Magdalena Zernicka-Goetz is a 2022 NOMIS Awardee and has been Bren Professor of Biology and Biological Engineering at the California Institute of Technology (Caltech) since 2019. She is also professor of stem cell biology and development at the University of Cambridge (UK). She is leading the project Opening the Black Box of Human Implantation.

Zernicka-Goetz grew up in Warsaw, Poland. She graduated from Warsaw University, receiving her PhD in developmental biology of mammals in 1994. She was a postdoctoral fellow at the University of Cambridge before becoming a senior fellow of the Lister Institute of Preventative Medicine in 1997 (Cambridge, UK). In Cambridge, she held five successive five-year senior fellowships from the Wellcome Trust and became professor in 2010. At Caltech, she was awarded several NIH grants, including the NIH Director’s Pioneer Award in 2020. She co-authored the nonfiction book The Dance of Life: The New Science of How a Single Cell Becomes a Human Being and was named one of the world’s top 50 thinkers of 2020 by Prospect Magazine.

Zernicka-Goetz is a member of the European Molecular Biology Organization, a fellow of the Academy of Medical Sciences in Britain and a foreign member of both the Polish Academy of Arts and Sciences and the Polish Academy of Science. She is a member of multiple scientific advisory boards in the US and abroad and is the recipient of several awards for her contributions to the field of reproductive medicine. Most recently she was awarded the Edwin G. Conklin Medal from the Society of Developmental Biology.

Zernicka-Goetz is a biologist who has made crucial contributions to our understanding of early mammalian development.
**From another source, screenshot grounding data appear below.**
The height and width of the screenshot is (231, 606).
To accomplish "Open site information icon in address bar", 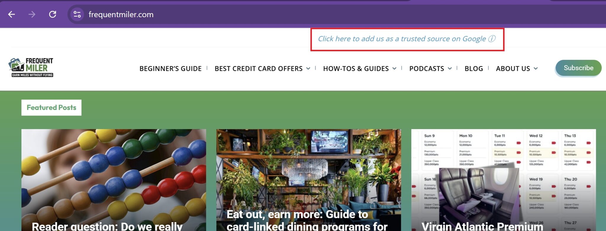I will (x=77, y=14).
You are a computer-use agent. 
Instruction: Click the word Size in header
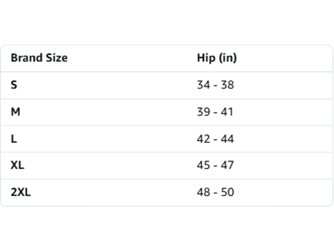click(x=57, y=58)
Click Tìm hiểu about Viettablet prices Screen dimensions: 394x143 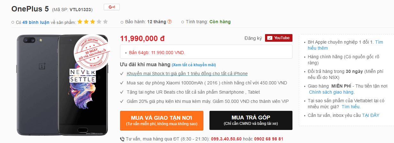tap(351, 107)
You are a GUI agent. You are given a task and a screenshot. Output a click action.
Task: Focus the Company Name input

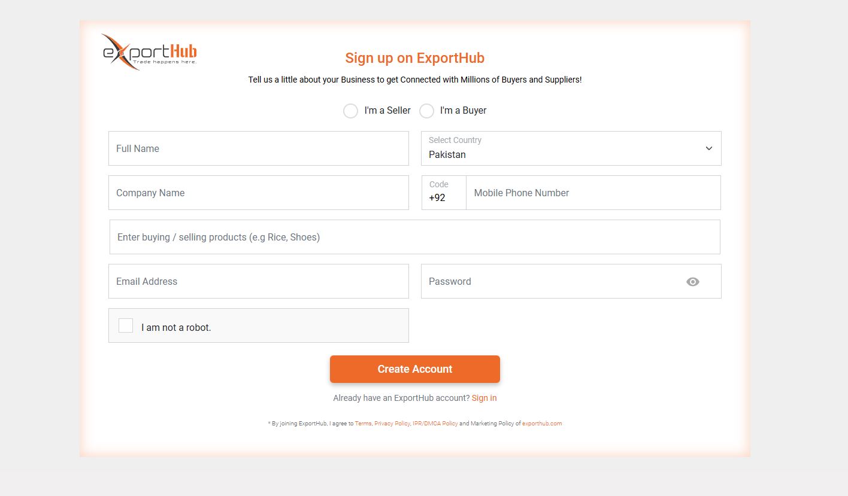(258, 193)
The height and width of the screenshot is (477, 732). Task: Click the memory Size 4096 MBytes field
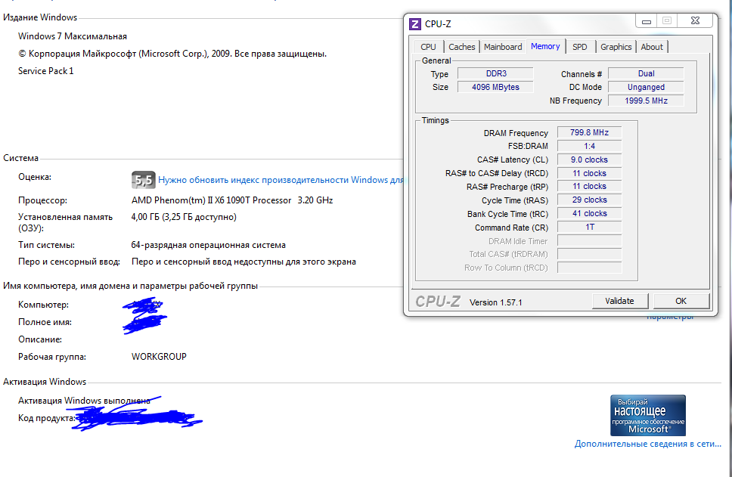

She uncovered that cell fate determination in the mouse embryo was biased at a much earlier stage than previously believed and identified the epigenetic and transcriptional regulatory molecules responsible. Additionally, she demonstrated that aneuploid cells that arise in both mouse and human development are subject to programmed cell death in the pluripotent lineage that makes the progeny, but not in the supportive and transient placental lineages. She developed the first in vitro culture system allowing human embryos to develop through the implantation stages to day 14; these allowed her to identify crucial signaling centers for human embryo development. Her models that reconstitute synthetic embryos from embryonic and extra-embryonic stem cells are bringing enormous insight into the cellular and molecular mechanisms that control previously unexplored aspects of early mammalian development.